INSTRUCTIONS TO FOLLOW →
Reading the data below, count the lines that carry the string "plus". Give nothing but the count.

>>>

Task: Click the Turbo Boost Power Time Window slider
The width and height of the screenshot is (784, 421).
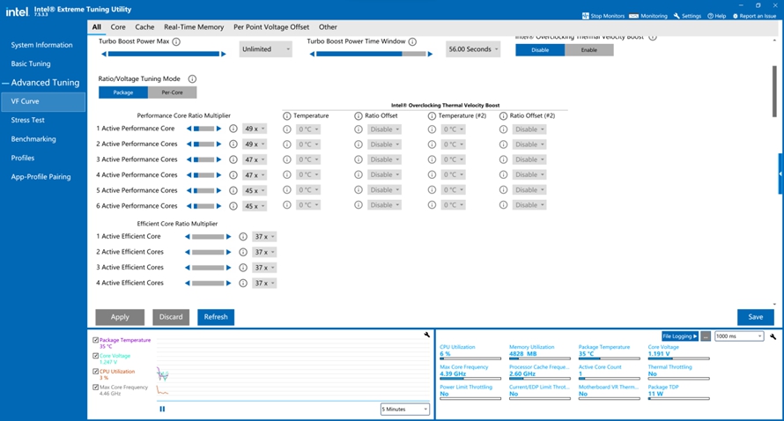Action: click(371, 54)
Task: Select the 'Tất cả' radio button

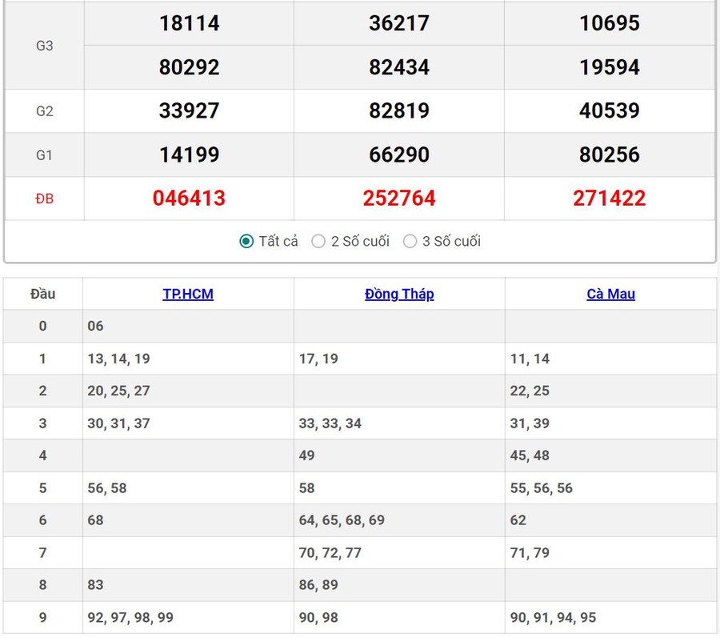Action: 247,241
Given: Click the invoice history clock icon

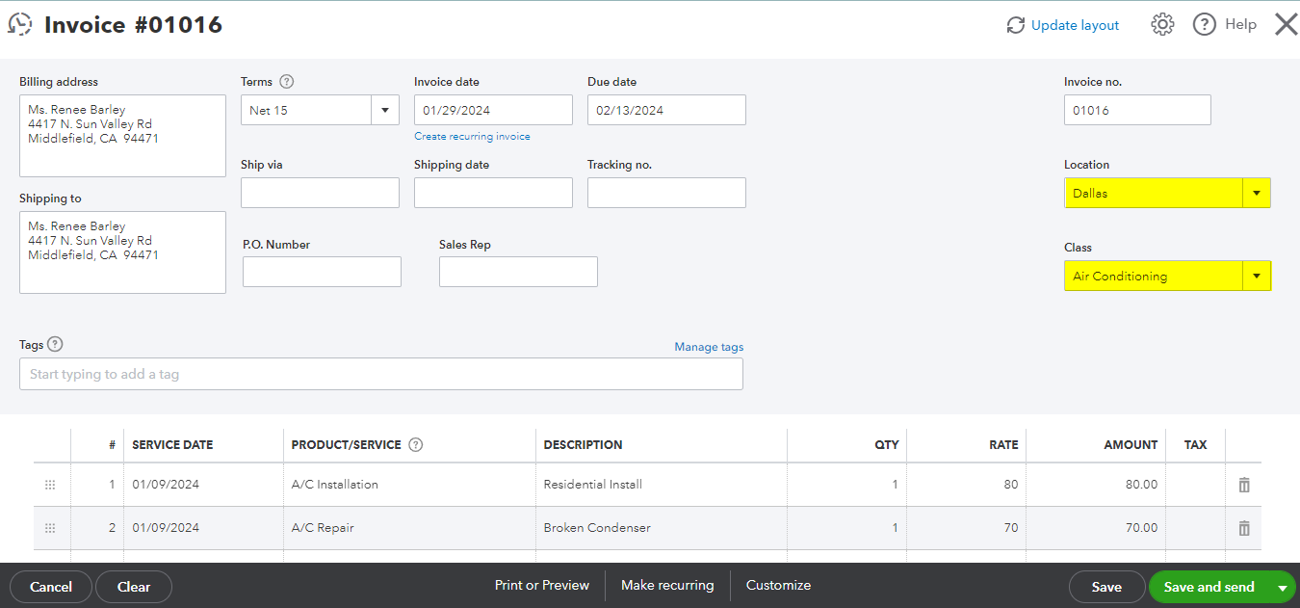Looking at the screenshot, I should (20, 25).
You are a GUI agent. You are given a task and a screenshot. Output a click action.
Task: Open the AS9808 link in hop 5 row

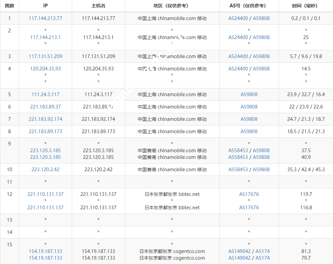pyautogui.click(x=249, y=94)
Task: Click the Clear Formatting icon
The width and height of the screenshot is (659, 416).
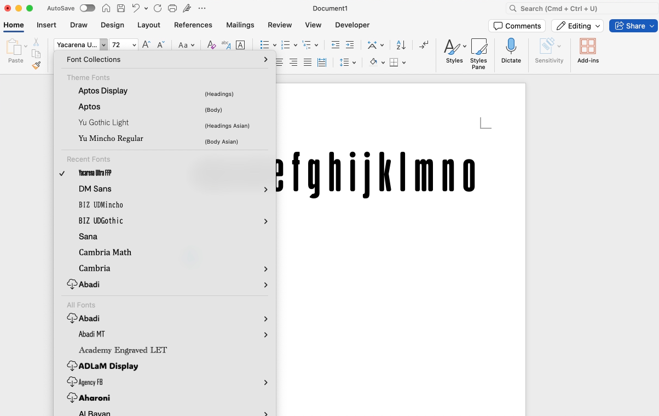Action: [x=211, y=45]
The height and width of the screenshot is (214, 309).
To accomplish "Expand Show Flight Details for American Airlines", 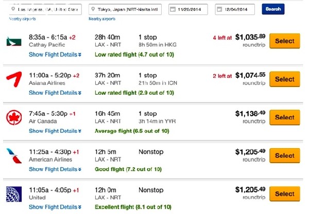I will point(55,169).
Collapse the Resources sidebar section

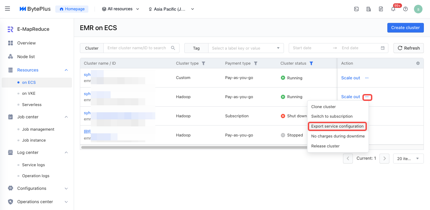click(66, 70)
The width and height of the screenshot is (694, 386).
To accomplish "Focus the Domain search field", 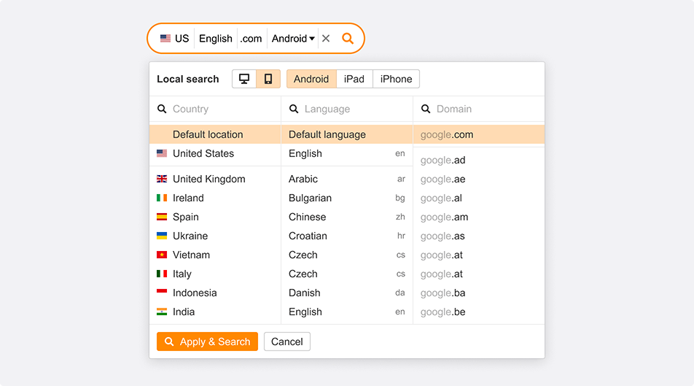I will click(481, 109).
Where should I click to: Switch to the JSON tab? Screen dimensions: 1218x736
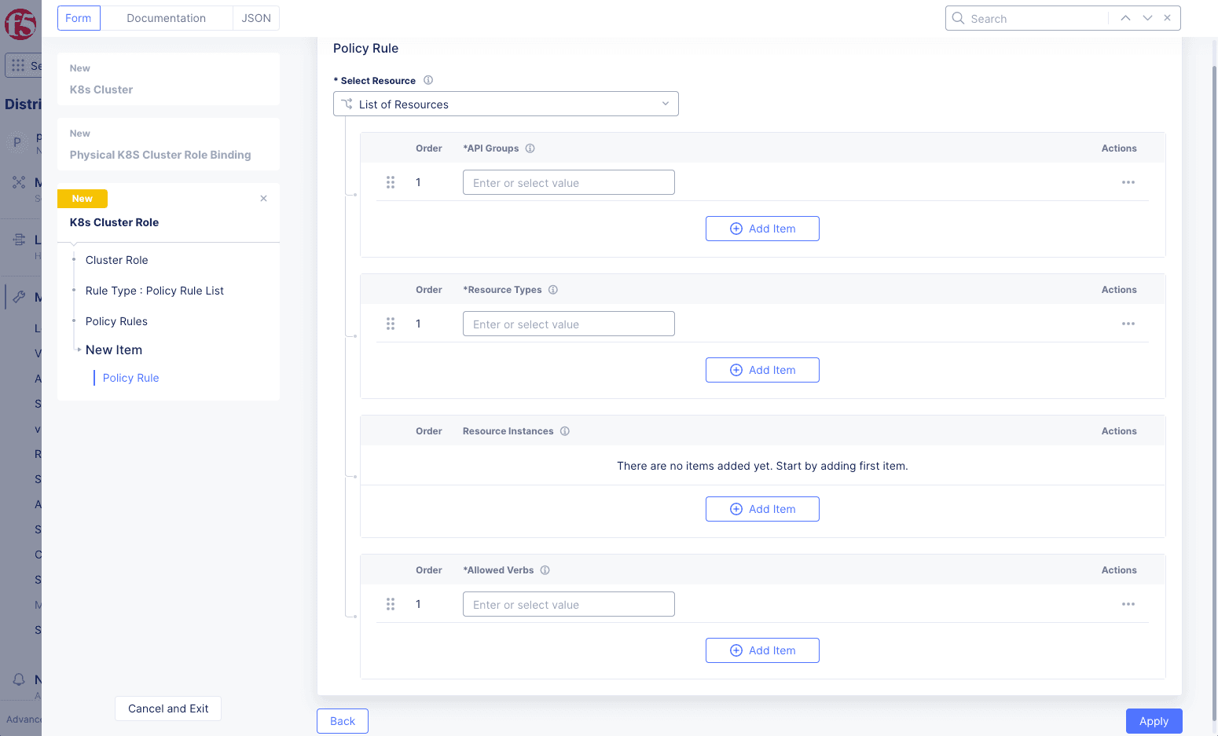tap(256, 18)
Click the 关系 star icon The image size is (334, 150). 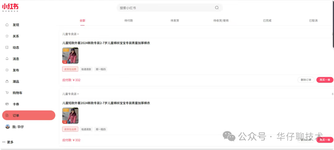(x=7, y=36)
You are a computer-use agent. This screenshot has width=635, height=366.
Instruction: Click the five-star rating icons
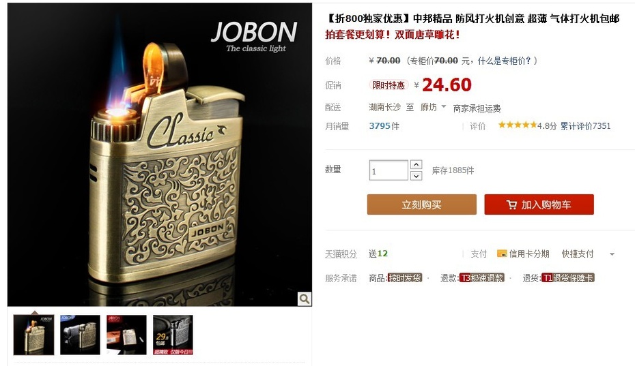coord(518,125)
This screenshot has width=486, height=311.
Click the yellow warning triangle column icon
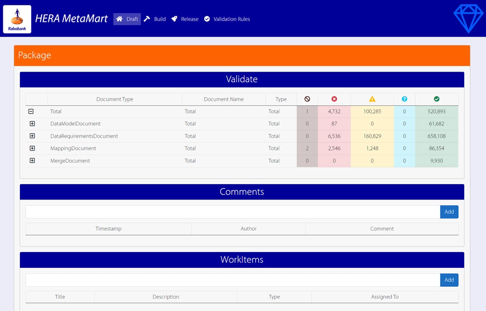point(372,99)
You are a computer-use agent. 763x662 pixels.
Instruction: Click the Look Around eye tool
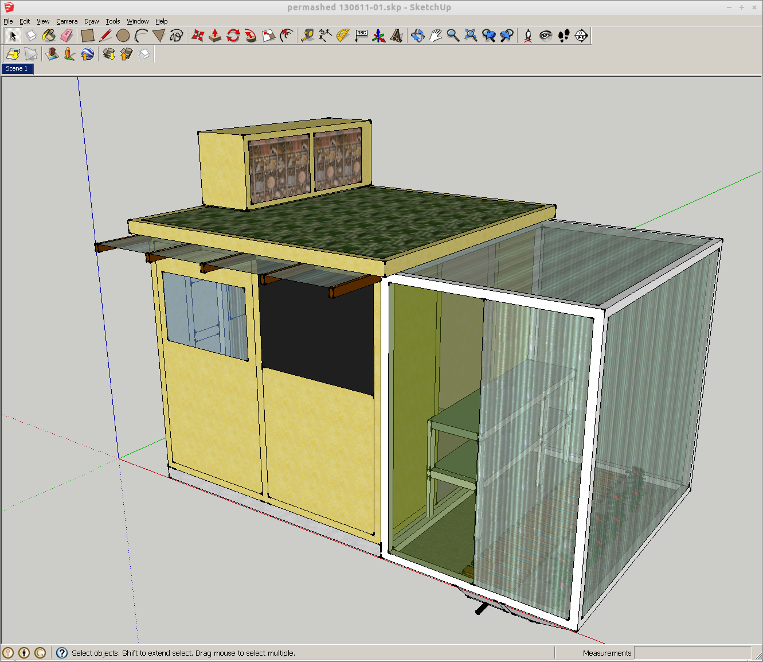pos(546,36)
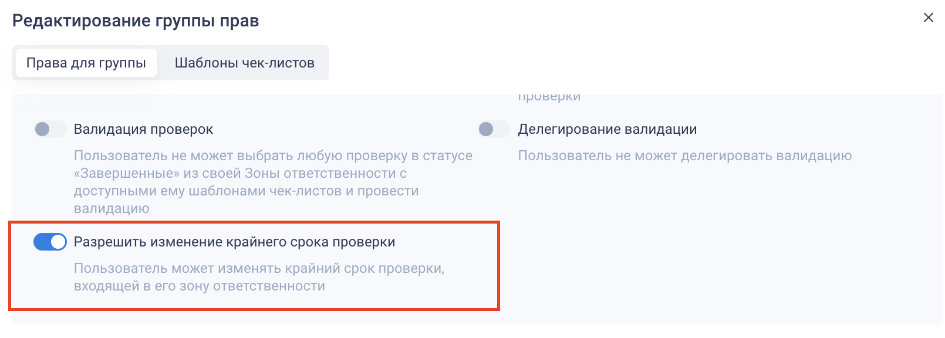
Task: Close the Редактирование группы прав dialog
Action: [929, 18]
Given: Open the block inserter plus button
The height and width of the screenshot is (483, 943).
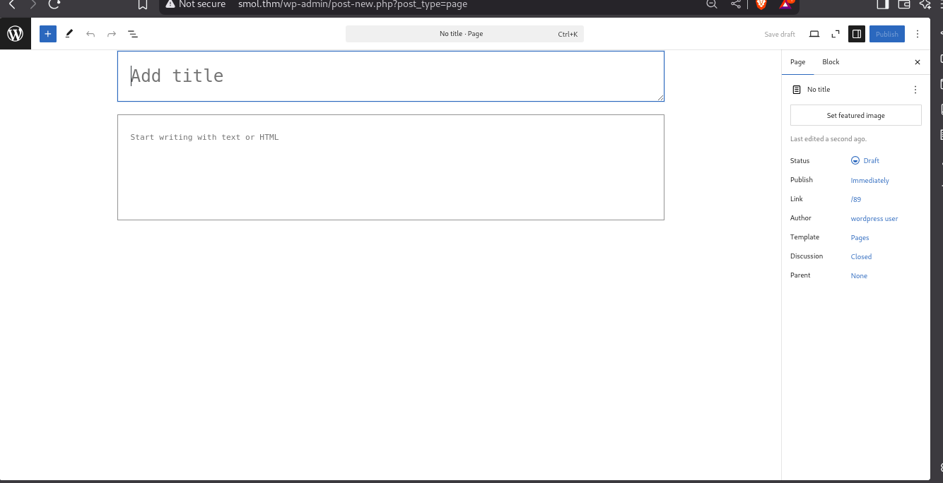Looking at the screenshot, I should [48, 34].
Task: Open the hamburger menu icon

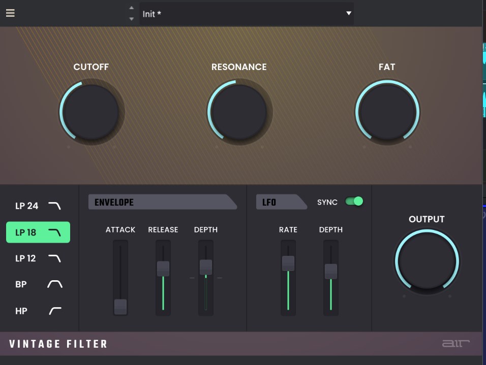Action: click(10, 13)
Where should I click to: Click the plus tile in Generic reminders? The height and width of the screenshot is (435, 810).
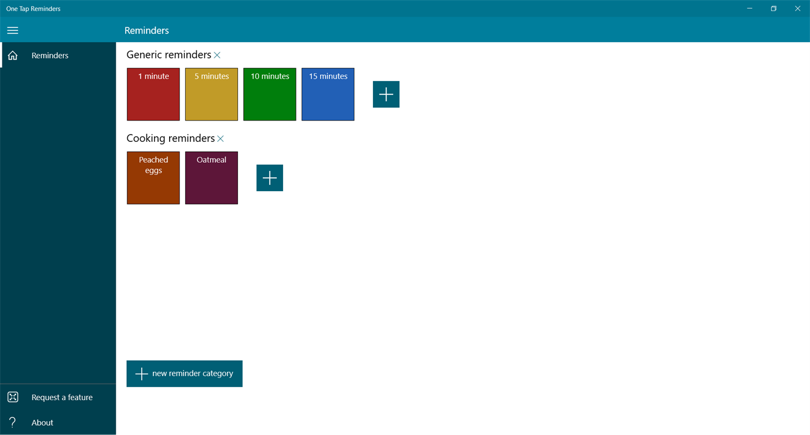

<<<

TASK RESULT →
2